'''

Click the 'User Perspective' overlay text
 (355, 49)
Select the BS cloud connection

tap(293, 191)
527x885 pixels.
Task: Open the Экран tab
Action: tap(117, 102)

'''

### Objective:
Gather every line of the records above that contains the word "Perspective".

### Result:
Click the 'User Perspective' overlay text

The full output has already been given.